Based on previous research, we expect surgeons, as a professional group, to be perceived as lower in warmth than competence. As members of the healthcare profession, however, we expect surgeons to be higher in both competence and warmth relative to members of non-medical professions (businessmen, politicians, professional athletes). At the same time, we expect that stereotypes of surgeons may vary by surgeon gender in one of two ways. On the one hand, gender stereotypes (that females are higher in warmth than competence, and males are higher in competence than warmth)[29, 30] may have “spillover effects” on judgments of female and male surgeons,[31, 32] such that female surgeons are perceived to be higher in warmth and lower in competence than male surgeons. On the other hand, gender stereotypes may create “backlash effects” on perceptions of female surgeons, whereby female surgeons are evaluated more negatively than male surgeons with respect to both warmth and competence, reflecting perceivers discomfort with females occupying traditionally “masculine” professional roles.[3335]

Method

Study site

Ethical approval was obtained by the Free University Amsterdam Human Ethics Review Board (VCWE) of the Faculty of Behavioral and Movement Sciences, Department of Experimental and Applied Psychology, 2013), a member of the National Ethics Council for Social and Behavioural Sciences (www.nethics.nl). As such, the institutional review committee adheres to national and international codes of ethics, including the Declaration of Helsinki (2008).

Participants

Four hundred and fifteen participants were recruited through an online crowd sourcing website, “Crowdflower”, in 2013, which at the time of this study required members of the online platform to hold a US credit card. Hence, participants in this study were assumed to be US residents. Members were provided with information about the study content and purpose and were required to indicate their consent to participate in research before answering any questions.

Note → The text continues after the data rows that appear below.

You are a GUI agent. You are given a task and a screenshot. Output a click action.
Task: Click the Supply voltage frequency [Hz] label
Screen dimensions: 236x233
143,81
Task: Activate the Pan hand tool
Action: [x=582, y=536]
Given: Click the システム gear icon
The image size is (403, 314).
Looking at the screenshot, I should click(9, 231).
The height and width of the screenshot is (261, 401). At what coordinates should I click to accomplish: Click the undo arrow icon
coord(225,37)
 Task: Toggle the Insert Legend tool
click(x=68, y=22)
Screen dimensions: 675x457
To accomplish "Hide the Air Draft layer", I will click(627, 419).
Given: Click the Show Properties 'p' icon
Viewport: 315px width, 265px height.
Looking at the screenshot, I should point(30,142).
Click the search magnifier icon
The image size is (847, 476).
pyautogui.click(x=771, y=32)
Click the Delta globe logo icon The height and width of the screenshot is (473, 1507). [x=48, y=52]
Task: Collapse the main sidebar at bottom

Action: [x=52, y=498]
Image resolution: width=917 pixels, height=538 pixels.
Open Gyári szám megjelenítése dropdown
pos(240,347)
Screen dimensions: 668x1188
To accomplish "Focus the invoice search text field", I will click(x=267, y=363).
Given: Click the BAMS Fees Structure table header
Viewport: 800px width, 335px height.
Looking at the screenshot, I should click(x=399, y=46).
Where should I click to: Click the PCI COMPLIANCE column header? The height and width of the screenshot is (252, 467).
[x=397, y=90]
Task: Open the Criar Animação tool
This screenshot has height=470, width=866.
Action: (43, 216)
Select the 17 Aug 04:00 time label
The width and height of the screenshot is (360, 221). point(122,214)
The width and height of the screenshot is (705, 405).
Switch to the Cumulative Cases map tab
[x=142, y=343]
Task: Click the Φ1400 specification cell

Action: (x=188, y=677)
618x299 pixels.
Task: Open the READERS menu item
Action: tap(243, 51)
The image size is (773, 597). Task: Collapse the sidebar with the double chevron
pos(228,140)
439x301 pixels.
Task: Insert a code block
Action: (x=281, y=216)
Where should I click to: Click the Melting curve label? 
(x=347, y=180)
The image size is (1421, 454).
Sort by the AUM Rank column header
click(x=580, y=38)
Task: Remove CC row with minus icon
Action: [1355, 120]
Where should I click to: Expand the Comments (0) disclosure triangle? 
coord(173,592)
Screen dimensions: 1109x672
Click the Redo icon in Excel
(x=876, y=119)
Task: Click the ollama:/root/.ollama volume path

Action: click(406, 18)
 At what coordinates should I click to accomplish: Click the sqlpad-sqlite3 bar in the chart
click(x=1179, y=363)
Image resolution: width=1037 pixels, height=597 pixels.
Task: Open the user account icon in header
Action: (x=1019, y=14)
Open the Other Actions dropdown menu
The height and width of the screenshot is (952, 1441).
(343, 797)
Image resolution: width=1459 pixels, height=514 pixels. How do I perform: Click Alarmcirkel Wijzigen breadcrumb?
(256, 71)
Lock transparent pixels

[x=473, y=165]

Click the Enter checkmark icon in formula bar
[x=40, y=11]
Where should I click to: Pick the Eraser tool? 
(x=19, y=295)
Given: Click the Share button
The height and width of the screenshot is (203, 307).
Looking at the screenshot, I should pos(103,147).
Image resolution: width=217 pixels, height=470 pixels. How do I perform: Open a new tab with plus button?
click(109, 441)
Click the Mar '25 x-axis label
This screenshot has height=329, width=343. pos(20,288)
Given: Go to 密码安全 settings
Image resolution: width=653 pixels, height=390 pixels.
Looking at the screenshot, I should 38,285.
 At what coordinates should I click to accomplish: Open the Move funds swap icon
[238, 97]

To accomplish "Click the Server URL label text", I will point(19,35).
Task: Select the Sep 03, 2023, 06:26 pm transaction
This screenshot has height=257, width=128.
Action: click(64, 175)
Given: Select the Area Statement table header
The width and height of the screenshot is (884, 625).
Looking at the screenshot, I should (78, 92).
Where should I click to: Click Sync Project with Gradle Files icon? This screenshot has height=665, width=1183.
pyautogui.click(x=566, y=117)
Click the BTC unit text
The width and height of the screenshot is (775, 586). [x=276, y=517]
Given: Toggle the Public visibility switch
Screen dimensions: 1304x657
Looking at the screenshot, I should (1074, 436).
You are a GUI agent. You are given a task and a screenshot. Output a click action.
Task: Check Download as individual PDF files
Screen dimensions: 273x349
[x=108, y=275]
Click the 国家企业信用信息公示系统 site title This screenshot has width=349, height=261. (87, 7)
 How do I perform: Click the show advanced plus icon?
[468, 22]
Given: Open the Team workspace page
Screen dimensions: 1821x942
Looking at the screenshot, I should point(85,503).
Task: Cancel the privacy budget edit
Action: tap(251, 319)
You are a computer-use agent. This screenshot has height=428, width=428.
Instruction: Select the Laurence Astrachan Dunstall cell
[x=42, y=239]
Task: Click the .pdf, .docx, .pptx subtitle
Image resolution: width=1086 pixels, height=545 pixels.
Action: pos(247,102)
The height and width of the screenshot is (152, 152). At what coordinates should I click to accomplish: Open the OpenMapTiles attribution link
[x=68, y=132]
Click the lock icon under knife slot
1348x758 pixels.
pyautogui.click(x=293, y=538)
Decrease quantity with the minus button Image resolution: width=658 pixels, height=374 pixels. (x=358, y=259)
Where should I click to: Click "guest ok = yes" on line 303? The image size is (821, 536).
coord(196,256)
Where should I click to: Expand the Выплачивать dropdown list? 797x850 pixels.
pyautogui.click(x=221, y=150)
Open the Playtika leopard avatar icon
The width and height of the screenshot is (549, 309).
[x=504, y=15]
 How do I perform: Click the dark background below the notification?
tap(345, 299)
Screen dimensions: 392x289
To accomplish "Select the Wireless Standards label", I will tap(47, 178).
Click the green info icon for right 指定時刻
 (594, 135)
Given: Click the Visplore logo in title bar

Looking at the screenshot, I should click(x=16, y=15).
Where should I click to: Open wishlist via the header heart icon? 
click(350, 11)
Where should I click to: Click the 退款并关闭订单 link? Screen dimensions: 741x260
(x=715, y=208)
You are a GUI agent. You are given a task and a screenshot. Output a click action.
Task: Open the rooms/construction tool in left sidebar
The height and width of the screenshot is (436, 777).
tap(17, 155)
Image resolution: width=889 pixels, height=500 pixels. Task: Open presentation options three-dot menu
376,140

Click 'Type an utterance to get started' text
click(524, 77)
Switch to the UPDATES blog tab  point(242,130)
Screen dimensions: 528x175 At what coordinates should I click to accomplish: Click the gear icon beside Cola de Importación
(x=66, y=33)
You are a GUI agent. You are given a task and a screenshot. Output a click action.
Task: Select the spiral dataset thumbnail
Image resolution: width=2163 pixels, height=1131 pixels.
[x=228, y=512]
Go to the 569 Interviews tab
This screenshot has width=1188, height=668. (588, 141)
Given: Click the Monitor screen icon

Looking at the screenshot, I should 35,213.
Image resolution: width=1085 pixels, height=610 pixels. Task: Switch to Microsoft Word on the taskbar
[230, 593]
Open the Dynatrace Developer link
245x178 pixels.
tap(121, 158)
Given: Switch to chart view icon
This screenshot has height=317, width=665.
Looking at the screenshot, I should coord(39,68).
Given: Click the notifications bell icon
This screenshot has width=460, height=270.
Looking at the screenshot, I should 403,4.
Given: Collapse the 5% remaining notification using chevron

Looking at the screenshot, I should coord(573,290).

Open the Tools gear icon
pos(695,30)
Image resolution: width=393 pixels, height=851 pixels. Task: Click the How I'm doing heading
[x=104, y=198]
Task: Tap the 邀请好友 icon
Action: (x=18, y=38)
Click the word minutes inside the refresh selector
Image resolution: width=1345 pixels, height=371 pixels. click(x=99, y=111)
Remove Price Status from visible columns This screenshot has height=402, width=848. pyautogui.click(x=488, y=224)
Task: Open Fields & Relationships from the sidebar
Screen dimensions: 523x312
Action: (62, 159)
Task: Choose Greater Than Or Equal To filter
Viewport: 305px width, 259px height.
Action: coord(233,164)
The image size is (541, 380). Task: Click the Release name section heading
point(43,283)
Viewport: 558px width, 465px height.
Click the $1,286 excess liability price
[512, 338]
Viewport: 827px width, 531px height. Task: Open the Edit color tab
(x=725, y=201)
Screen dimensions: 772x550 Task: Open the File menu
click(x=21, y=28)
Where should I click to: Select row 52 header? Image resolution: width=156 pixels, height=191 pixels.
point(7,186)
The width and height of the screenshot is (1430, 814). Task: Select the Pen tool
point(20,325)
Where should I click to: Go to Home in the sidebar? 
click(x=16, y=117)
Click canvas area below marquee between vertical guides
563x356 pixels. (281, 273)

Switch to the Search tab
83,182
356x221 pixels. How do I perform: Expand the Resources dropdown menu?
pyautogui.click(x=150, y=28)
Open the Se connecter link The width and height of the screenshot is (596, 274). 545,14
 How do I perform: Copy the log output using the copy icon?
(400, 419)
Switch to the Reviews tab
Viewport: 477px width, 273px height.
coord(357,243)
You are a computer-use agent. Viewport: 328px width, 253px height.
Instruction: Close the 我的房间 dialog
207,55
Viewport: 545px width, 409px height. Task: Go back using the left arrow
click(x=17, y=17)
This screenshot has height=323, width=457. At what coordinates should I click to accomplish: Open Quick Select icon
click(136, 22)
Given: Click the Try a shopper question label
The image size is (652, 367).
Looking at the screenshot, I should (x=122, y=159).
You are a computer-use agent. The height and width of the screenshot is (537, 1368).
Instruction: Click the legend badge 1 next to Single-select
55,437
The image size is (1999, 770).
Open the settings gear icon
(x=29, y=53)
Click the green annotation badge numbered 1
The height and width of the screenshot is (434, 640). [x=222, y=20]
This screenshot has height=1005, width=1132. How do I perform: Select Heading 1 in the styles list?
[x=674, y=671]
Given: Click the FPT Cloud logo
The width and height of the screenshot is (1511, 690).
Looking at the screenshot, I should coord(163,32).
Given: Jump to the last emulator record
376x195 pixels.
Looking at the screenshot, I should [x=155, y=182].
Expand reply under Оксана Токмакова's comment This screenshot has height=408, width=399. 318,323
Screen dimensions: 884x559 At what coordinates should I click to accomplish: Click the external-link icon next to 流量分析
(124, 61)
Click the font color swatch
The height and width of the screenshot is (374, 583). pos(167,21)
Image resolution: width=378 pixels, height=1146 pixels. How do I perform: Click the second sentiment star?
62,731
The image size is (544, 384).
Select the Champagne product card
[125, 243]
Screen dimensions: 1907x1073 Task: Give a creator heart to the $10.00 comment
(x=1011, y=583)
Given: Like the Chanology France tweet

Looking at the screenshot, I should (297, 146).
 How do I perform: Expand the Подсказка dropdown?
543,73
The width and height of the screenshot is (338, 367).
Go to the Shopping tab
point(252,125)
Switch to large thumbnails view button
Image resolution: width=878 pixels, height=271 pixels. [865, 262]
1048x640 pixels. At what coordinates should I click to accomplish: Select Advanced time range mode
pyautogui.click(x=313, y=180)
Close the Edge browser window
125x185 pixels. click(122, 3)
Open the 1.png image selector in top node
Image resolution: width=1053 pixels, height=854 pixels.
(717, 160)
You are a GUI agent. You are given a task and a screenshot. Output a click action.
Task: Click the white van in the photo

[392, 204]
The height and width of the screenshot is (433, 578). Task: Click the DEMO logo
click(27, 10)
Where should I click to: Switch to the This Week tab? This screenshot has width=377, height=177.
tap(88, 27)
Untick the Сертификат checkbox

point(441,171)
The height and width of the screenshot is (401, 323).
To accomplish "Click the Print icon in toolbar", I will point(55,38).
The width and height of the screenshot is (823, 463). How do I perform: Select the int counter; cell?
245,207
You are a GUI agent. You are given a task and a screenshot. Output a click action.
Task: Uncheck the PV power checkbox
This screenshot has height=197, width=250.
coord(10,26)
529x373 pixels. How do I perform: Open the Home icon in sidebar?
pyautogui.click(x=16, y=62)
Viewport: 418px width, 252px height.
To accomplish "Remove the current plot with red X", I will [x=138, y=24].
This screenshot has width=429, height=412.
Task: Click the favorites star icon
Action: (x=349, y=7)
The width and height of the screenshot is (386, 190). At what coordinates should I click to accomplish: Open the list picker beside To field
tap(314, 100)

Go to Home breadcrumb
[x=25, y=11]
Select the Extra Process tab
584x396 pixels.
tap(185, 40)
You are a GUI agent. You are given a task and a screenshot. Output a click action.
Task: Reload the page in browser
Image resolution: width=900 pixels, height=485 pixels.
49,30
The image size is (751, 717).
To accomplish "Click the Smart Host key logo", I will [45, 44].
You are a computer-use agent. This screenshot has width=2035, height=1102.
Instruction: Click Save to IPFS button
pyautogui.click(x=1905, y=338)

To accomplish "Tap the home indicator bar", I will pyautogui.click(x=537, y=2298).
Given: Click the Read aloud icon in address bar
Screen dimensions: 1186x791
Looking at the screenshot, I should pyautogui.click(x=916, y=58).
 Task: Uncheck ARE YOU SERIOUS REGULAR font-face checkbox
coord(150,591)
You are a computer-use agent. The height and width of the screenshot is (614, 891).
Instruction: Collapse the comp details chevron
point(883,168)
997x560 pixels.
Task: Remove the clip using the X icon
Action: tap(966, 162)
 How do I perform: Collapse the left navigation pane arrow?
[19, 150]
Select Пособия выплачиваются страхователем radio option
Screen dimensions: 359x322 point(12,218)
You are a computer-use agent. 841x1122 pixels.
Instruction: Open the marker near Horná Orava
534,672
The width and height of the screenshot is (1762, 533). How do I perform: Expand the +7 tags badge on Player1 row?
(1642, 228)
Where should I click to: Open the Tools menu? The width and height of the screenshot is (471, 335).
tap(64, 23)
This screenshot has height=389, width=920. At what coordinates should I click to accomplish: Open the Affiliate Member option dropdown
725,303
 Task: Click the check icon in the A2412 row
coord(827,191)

Respondents were paid $1.00(USD) to participate in a 3–5 minute anonymous online survey and were included in analyses if they (a) completed at least 90% of the survey items, (b) recorded a survey completion time of at least 2.5 minutes, and (c) had not previously participated in the study (as indicated by their recorded IP address).

Design and procedure

The current study uses a within- and between-subjects experimental design to examine stereotypes of surgeons in general (relative to non-medical professional groups), and to explore stereotypes of female and male surgeons, specifically.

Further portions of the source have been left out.